Texte source:
Eruption existentielle au féminin

Stromboli est un film touchant, poignant et magnifiquement réalisé par Roberto Rossellini.


Le film brasse plusieurs thématiques, comme celle de l'intégration, celle du mélange culturel et social, celle des rapports hommes-femmes de l'époque, etc.
Des thèmes qui sont très intelligemment menés à travers l'intégralité du film.


Le ton néoréaliste du film est très plaisant et intelligent, ce qui amène très vite de nombreuses réflexions sur l'arrivée de cette femme étrangère dans une communauté si particulière et recluse.
Rossellini se refuse au piège constant du manichéisme. Il dépeint à la fois cette micro-société dans ce qu'elle peut offrir de simple et de plaisant en vivant dans la dangerosité, mais d'un autre côté, on sent qu'elle a ses défauts et ses limites, en témoigne les nombreuses personnes qui veulent quitter cette île.
Les conditions de travail y sont profondément rudes, les habitants n'ont de préoccupation que de partir trouver à manger s'ils ont le bonheur de ne pas revenir chez eux à la fin de leur journée pour constater les dégâts d'une éruption soudaine. Rossellini nous rappelle alors les conditions de vie de ces petites sociétés marginalisées que l'on peut avoir tendance à oublier et je trouve ça particulièrement intéressant de s'y être intéressé tout en confrontant ce monde à une personne venue de l'extérieur, le tout sur fond de décors magnifiques.

Exercices écrits:
[A] Quelles thématiques la critique de Stromboli nomme-t-elle explicitement ?
[B] Pouvez-vous écrire la suite de la critique de Stromboli à partir de sa dernière phrase ?
Les enregistrements ne sont d'aucune utilité ici.

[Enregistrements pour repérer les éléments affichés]
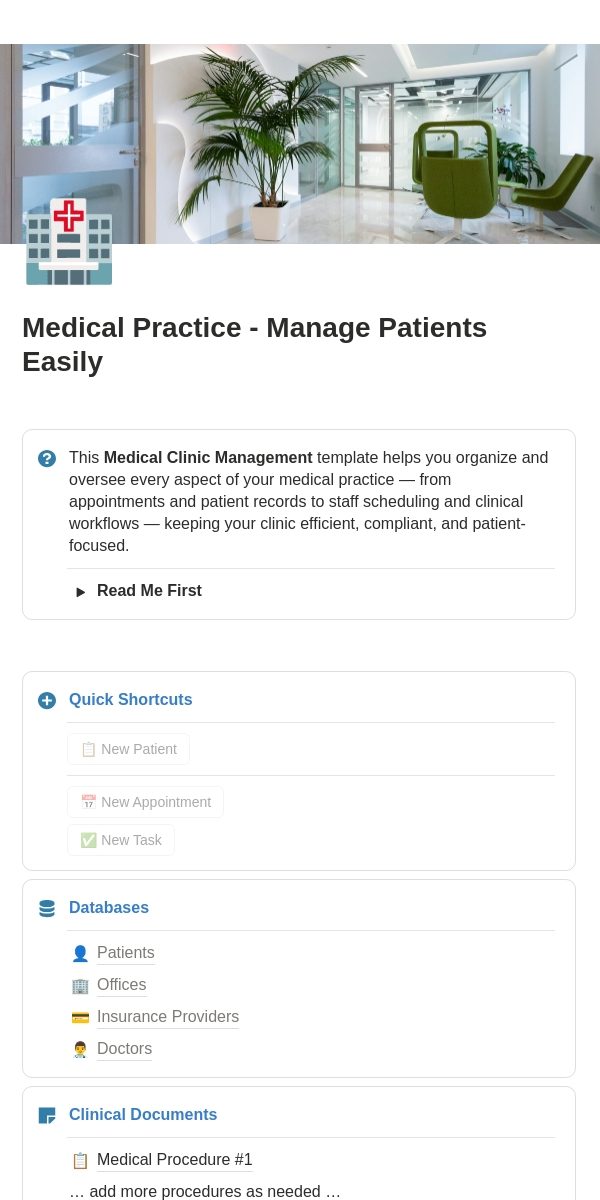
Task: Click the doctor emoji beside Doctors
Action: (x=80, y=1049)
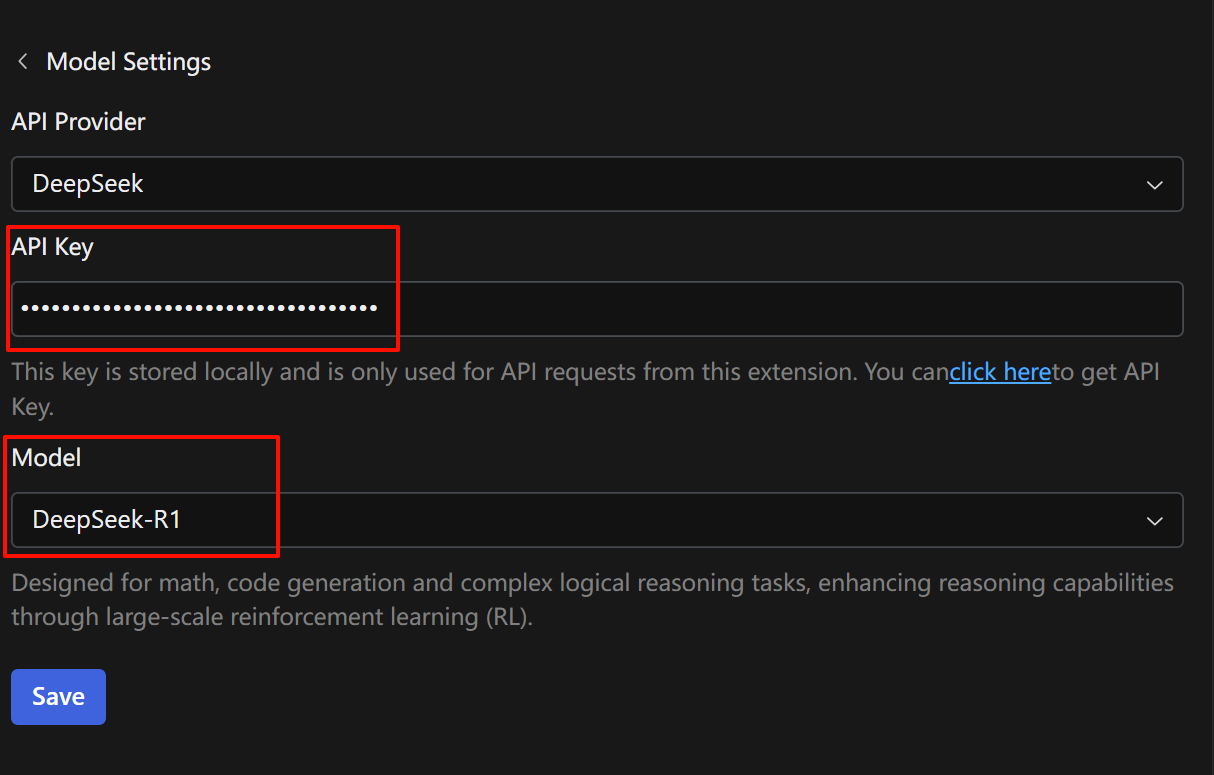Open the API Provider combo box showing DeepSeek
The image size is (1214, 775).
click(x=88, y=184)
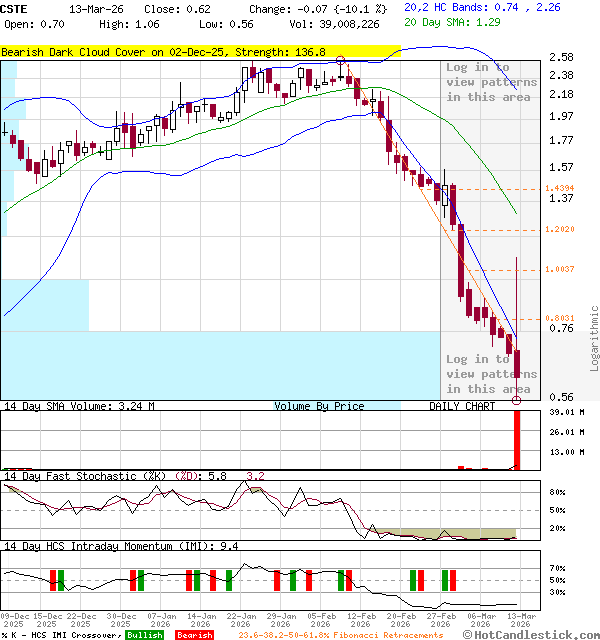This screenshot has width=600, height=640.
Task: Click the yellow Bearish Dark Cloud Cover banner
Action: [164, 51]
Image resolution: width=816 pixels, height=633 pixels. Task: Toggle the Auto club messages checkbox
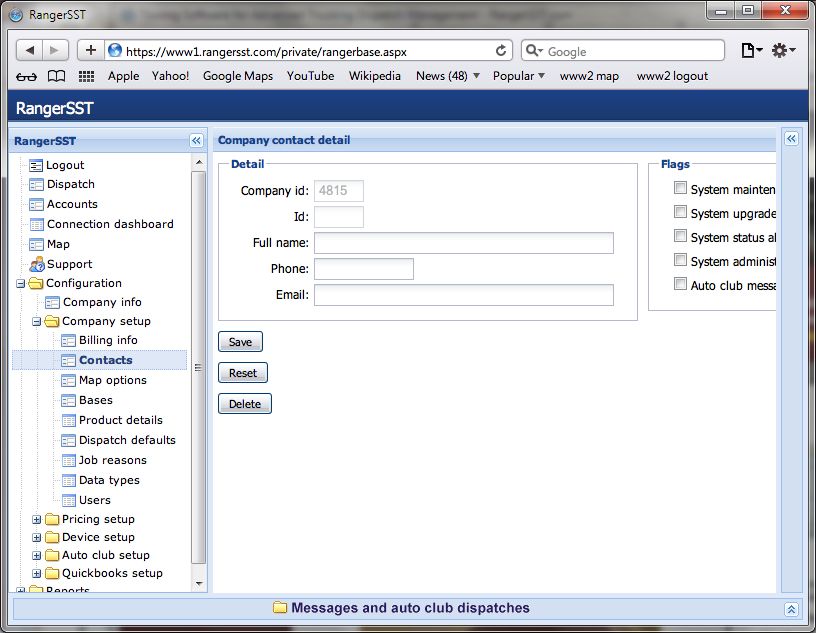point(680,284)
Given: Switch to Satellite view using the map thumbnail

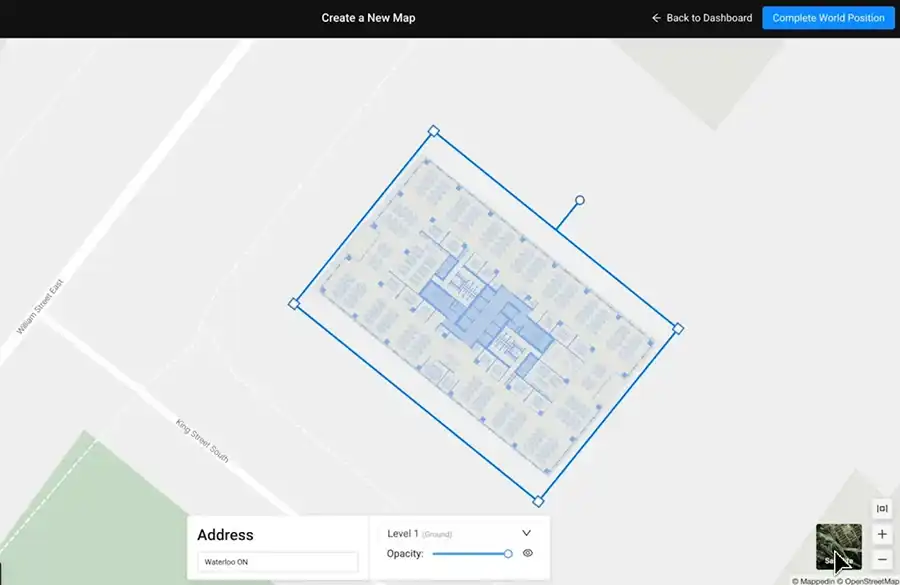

Corrigés:
[A] L'intégration, le mélange culturel et social, et les rapports hommes-femmes de l'époque.

[B]
Certains trouveront peut-être le personnage de Karen agaçant mais cela n'a jamais été le cas pour moi. Rossellini a un tel talent pour diriger ces acteurs et donne toujours de la consistance psychologique à ces derniers afin qu'ils ne soient jamais inintéressants les uns les autres.
Le personnage de Karen est selon moi intéressant sur bien des aspects, tout d'abord parce qu'on ne pourrait la réduire trop rapidement à une emmerdeuse qui ne se plait tout simplement pas à cette société géniale. L'intégration est compliquée, il est vrai qu'elle cherche à imposer son mode de vie au sein de son foyer, mais dans ce village, tout est insalubre et sale, on comprend la difficulté de vivre dans ces conditions pour quelqu'un qui n'a jamais réellement connu cela auparavant - en particulier une femme. Elle cherche le raffinement et se confronte à un mode de vie plus rustre, plus terre-à-terre, plus simple, plus proche de la nature. On la voit essayer de prendre goût à ces aspects d'une nouvelle vie mais rien n'y fait : Karen n'est pas faite pour vivre dans cette société, elle n'a plus d'autre choix que de partir, une pensée qu'elle souhaitait réaliser depuis le départ. D'autant plus qu'elle ne fait rien de ses journées, son mari part pêcher, elle ne fait que s'ennuyer sur cette île sombre et menaçante. On comprend que la nervosité psychologique va atteindre ses limites un moment donné, et ça ne manquera pas d'arriver avec cette fin tragique.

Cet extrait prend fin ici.